Most days I question my parenting ability.  I wonder if I am just like all of “those” parents…
The ones that scream at their children with no results.   Um, Check.
Or the ones that totally ignore their kids to do their own thing.  Only when I am online.
Or the ones that give their kids anything just to keep them from crying/screaming/hitting/talking back.  For sure when I am driving.

My goal as a parent is to do as good of a job as my parents did with me.  I think I turned out pretty darn good- maybe a little screwed up.  Okay… a lot screwed up.  But I know that my parents were awesome at what they did and I want to be that good. 

Heres what I want to do as a parent:

I want my kids to know I love them and for them to love me.  Real Love.

 I want my kids to respect me.  And I want them to learn respect from me.

I want my kids to be independent and self-reliant but not withdrawn.  Complicated- I know.

What I want most, though, is to raise my kids to be children of God.  I want them to have a personal relationship with Jesus Christ and I want them to serve the Lord in whatever capacity He calls.  I am starting to feel successful in this and here are the top 5 ways I am seeing that:

  1.  The boys say please and thank you without prompting.  They recognize and show genuine gratitude for their blessings.
  2. They are compassionate.  They want to help anyone in need.  They want to give people what they have received.  My boys show love to all they meet.  Well, except Dude, he only loves his daddy.  Just ask, he’ll tell you.
  3. Prayer is a natural thing for them.  My boys lead the prayers at meals and bedtime.  They go to God with everything… thanksgiving, hurts, needs, stories.  You name it- they pray it.
  4. Along with the prayer thing, they want to pray for everything.  Bedtime prayer requests include anyone they have met/seen/played with in a day.  And they go to a busy daycare so that is a lot of people to pray for.  But what I love about it is they recognize a need in someone and pray for it.  “Protect Miss Crystal’s baby.”  “Forgive Matthew for being naughty.”   “Thanks for Ms.
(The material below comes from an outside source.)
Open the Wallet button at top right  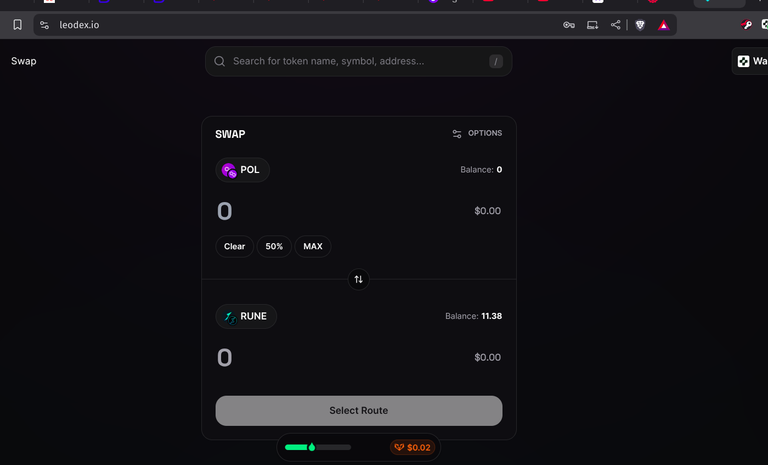(750, 61)
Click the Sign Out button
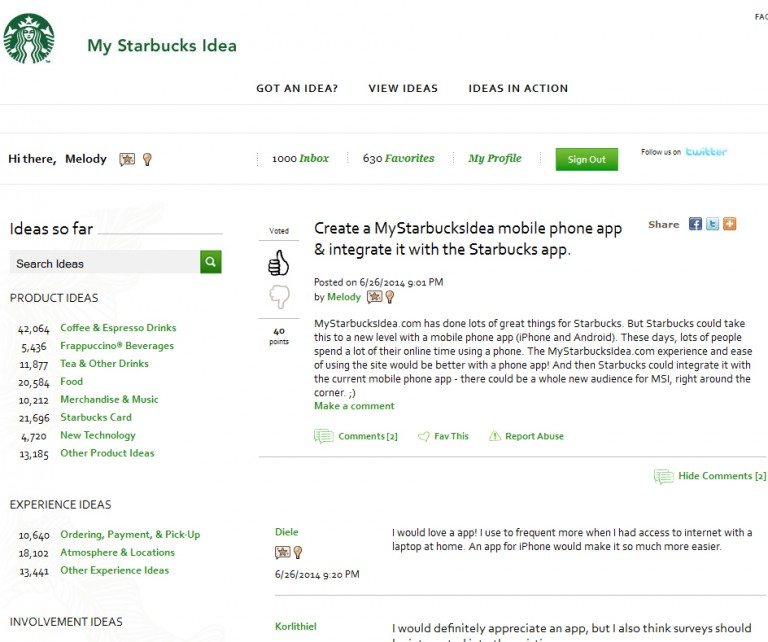The height and width of the screenshot is (642, 768). pyautogui.click(x=587, y=159)
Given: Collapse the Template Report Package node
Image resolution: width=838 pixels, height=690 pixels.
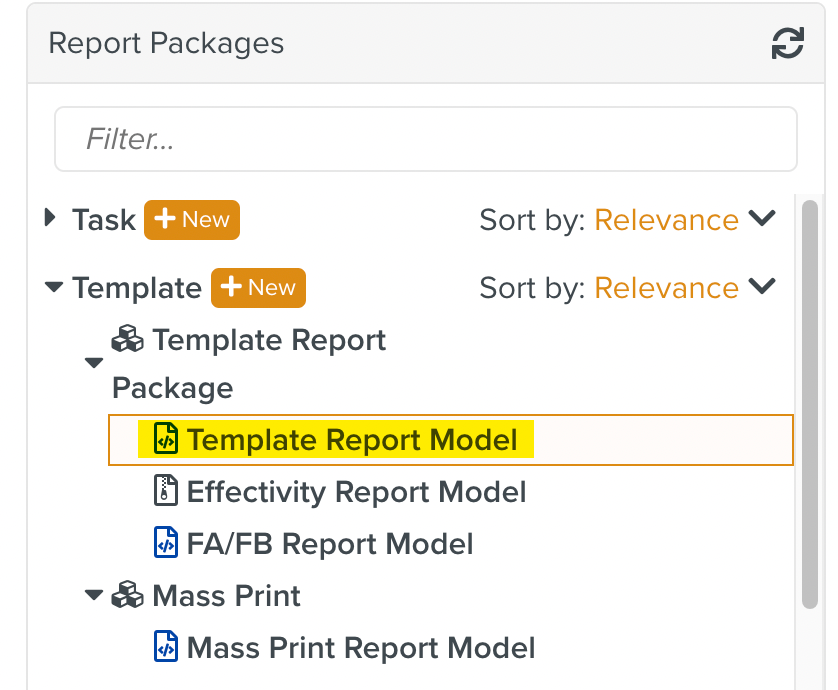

Margo and Mr. Stephen’s silliness.”   You get the picture.  Wait-now that I think of it, though, this could be just a ploy to stay up later.  Hmmm…. I will have to pay closer attention.
  5. The most recent way that shows me that Hubs and I are doing okay at raising Godly young men happened today in the car.  The boys and I were making our last (yippee!!) 4 and half hour drive from Nevada, MO back to St. Louis.  I had the radio on and they were in the back watching a movie.  All of a sudden I start to see shoes fly across my rearview mirror.  I turned my music down and adjusted the mirror to see what was going on.  When I looked back the boys were beating each other with flip-flops and singing at the top of their lungs JESUS LOVES ME THIS I KNOW!  FOR THE BIBLE TELLS ME SO!  

Yep… I am on the right track. 

What do you want most for your kids?  How do you feel successful as a parent?